Written problem
Reproduce the listing below word for word, from the line with "Select the Tanger" through the end of the listing, and leave the pictures out of your answer.

Record set
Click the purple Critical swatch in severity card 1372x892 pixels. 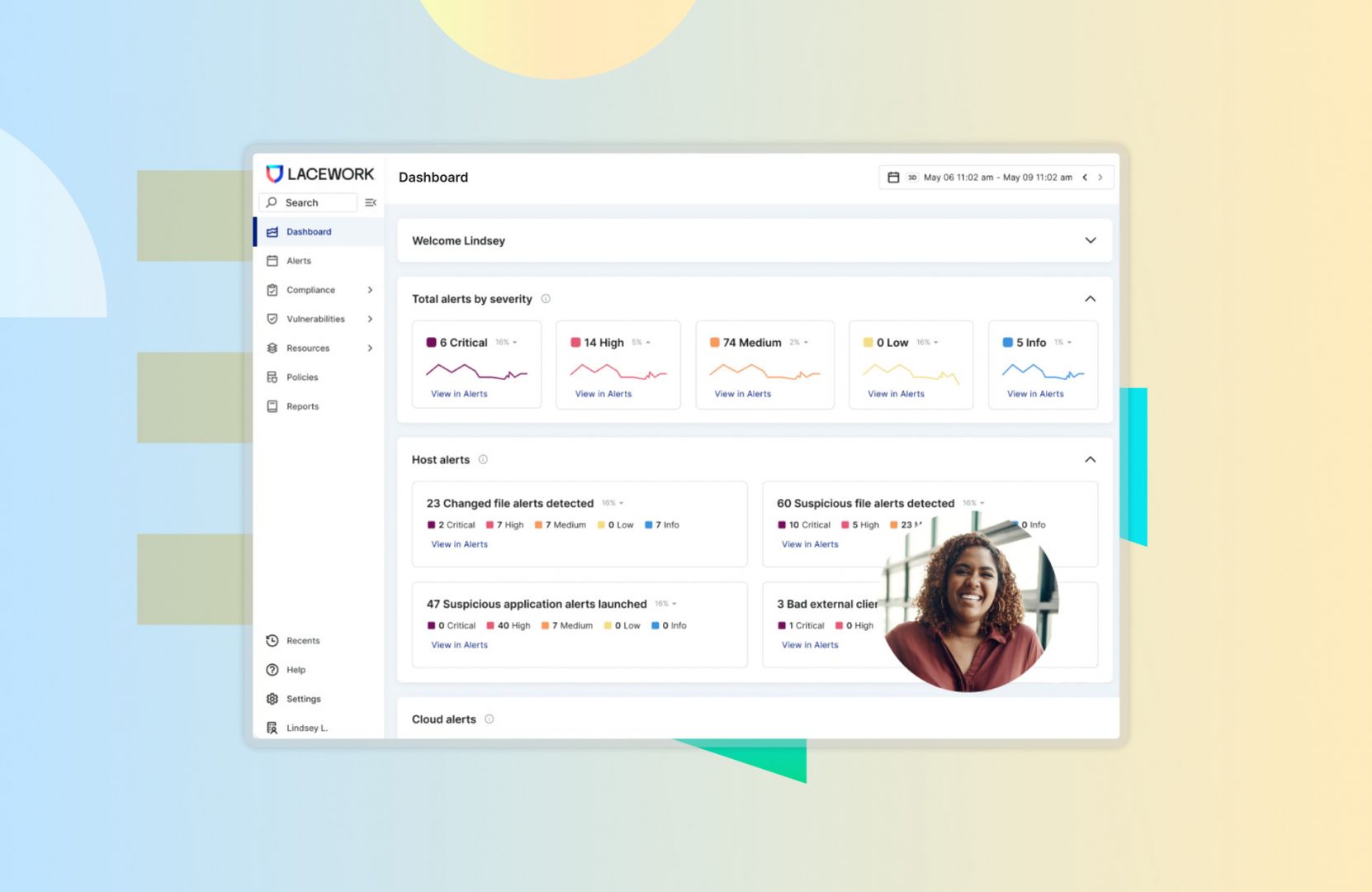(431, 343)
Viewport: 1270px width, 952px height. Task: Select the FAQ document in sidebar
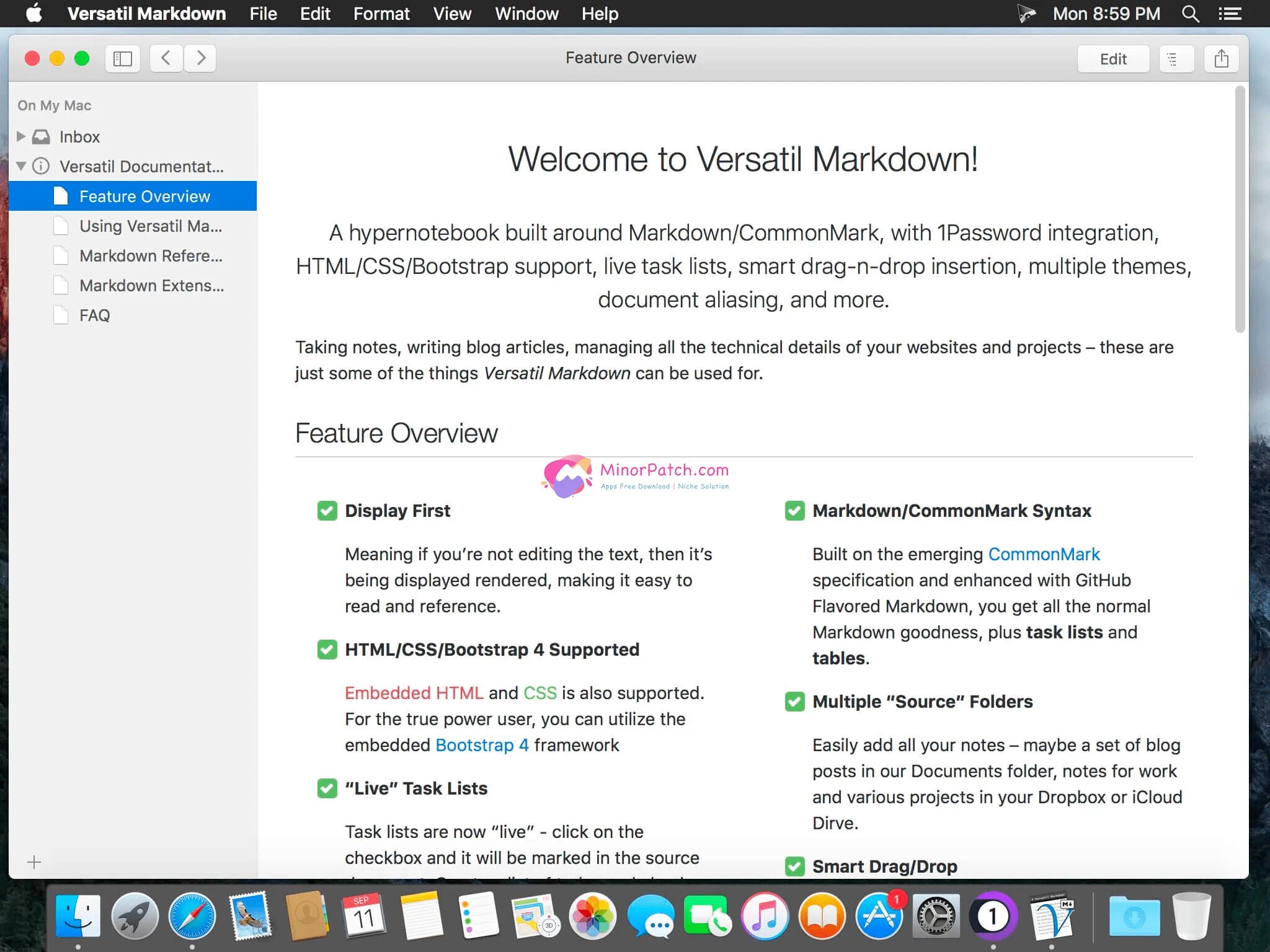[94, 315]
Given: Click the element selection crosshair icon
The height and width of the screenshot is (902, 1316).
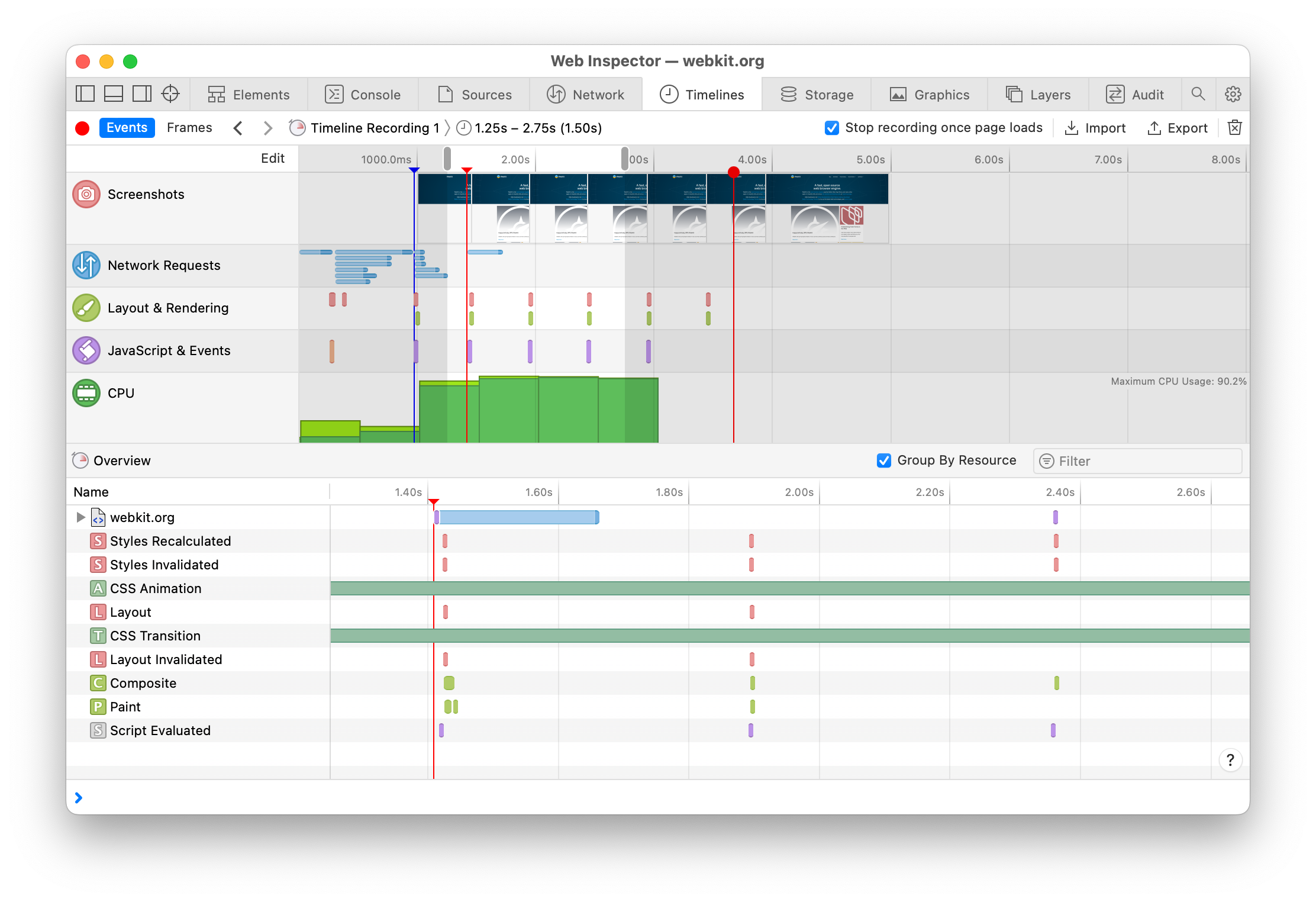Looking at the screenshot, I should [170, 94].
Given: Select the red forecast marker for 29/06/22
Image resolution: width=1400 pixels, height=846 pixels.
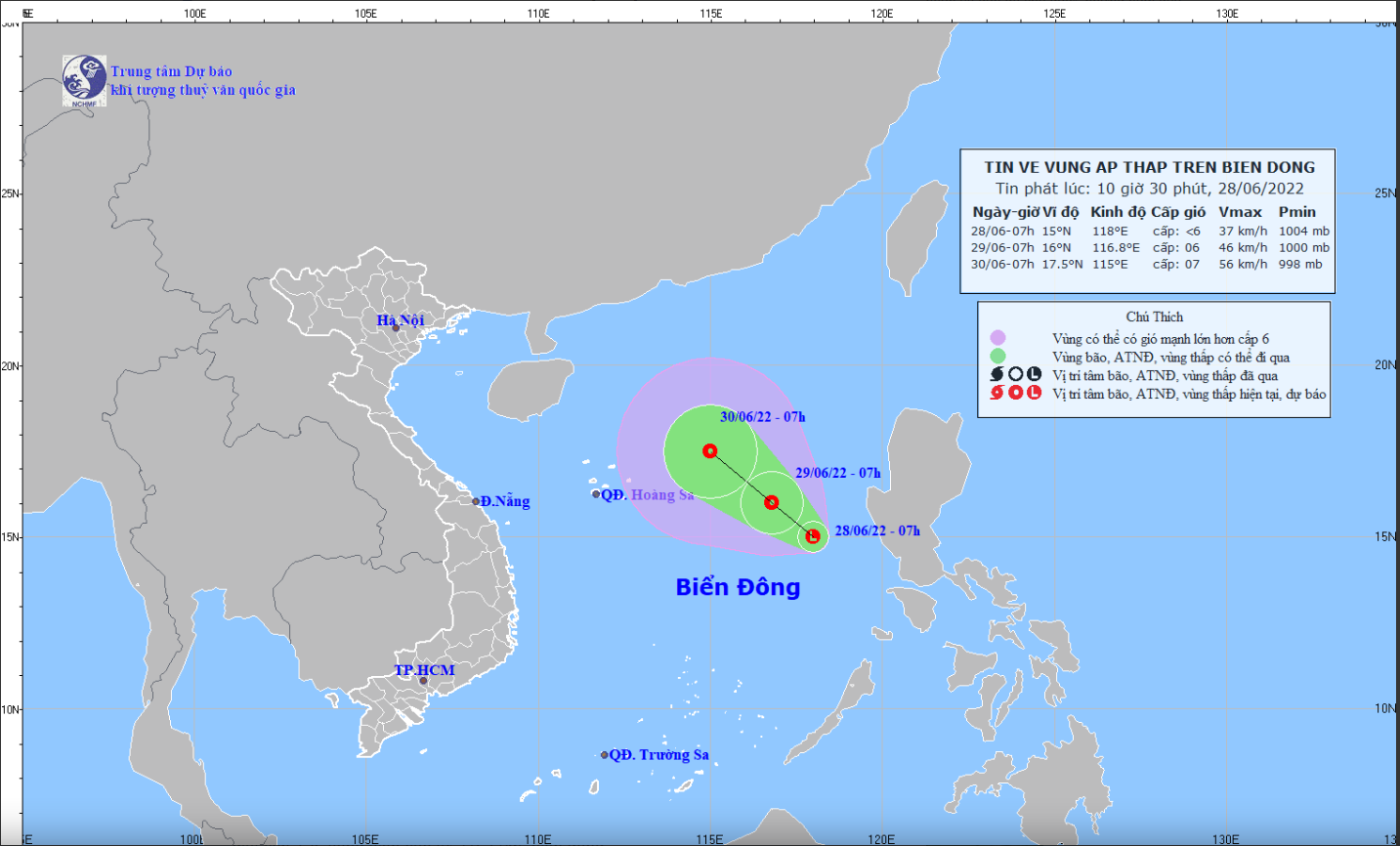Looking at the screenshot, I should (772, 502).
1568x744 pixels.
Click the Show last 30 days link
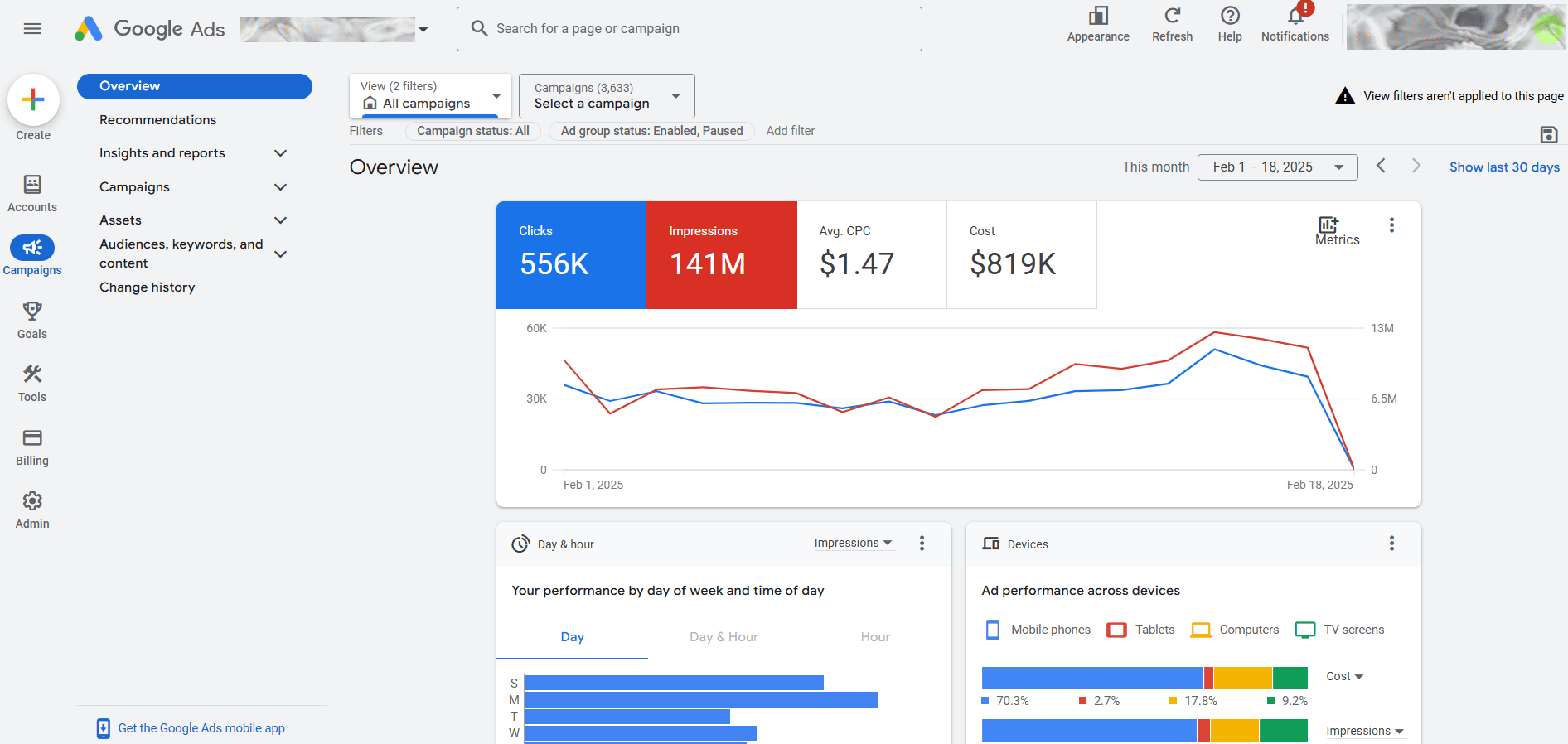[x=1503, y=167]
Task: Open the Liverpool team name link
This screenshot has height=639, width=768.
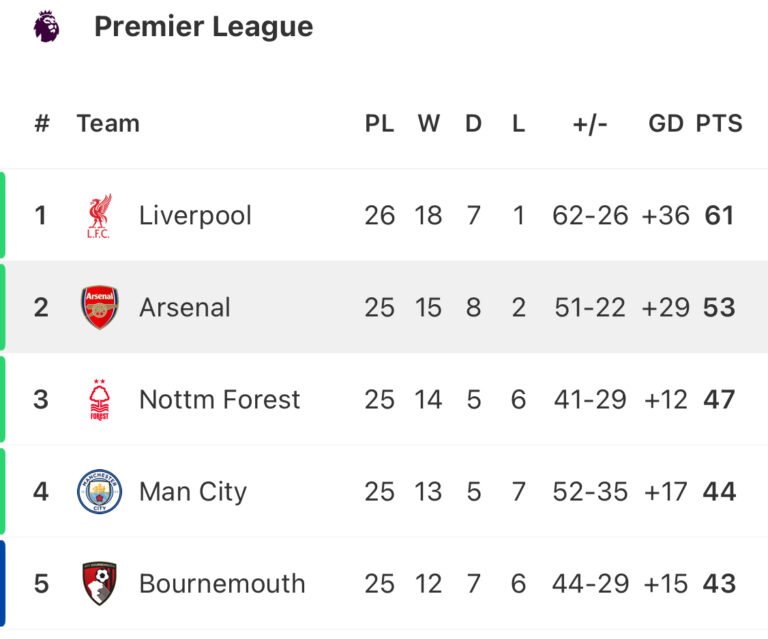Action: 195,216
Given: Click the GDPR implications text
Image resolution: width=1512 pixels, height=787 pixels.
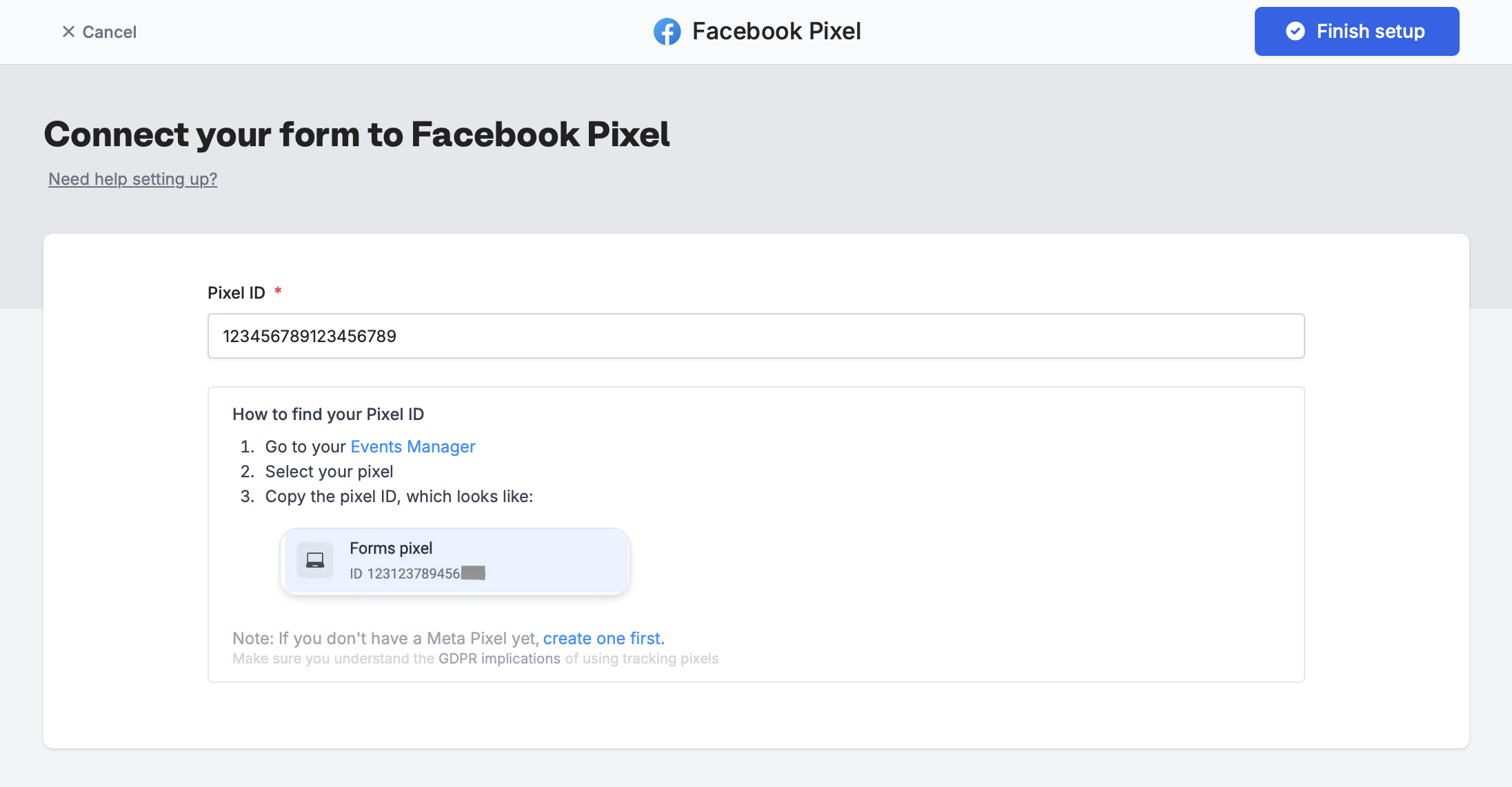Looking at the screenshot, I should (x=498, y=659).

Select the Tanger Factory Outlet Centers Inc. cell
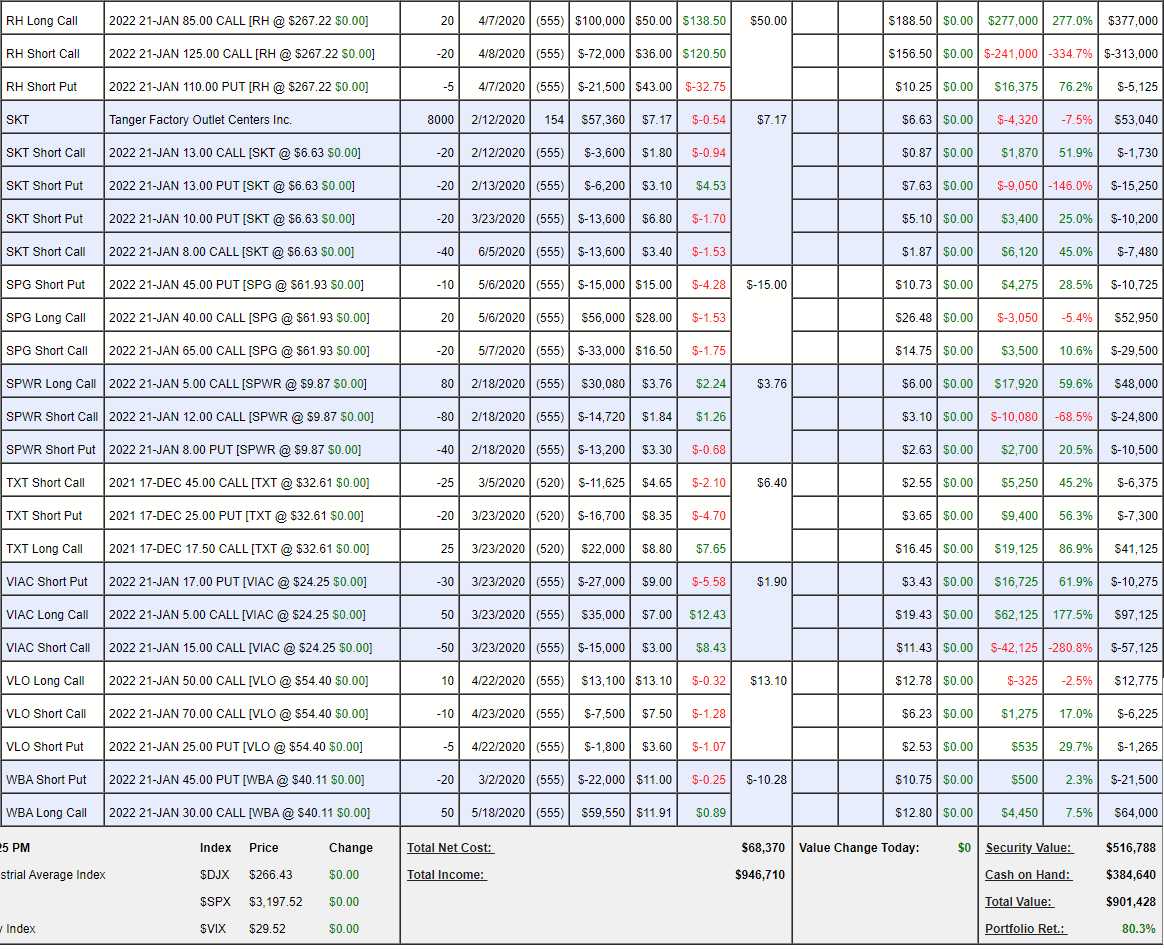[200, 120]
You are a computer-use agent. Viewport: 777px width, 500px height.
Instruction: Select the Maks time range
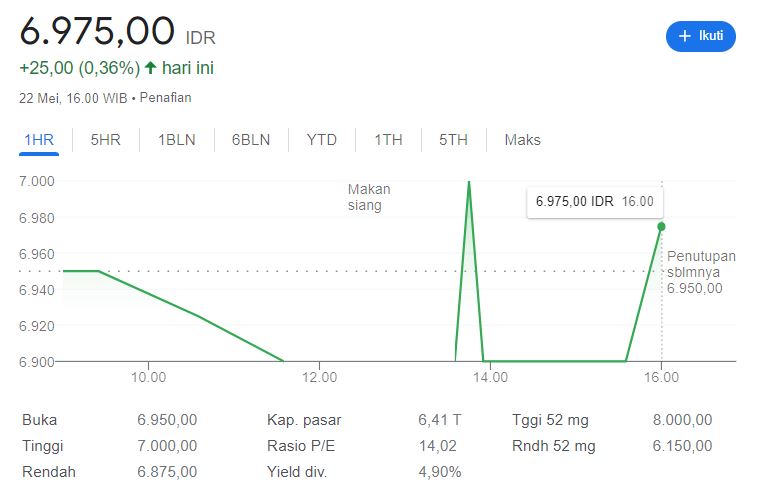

Final result
Select the Tanger Factory Outlet Centers Inc. cell
[200, 120]
You are a computer-use agent. Viewport: 777px width, 500px height.
Instruction: Select the Maks time range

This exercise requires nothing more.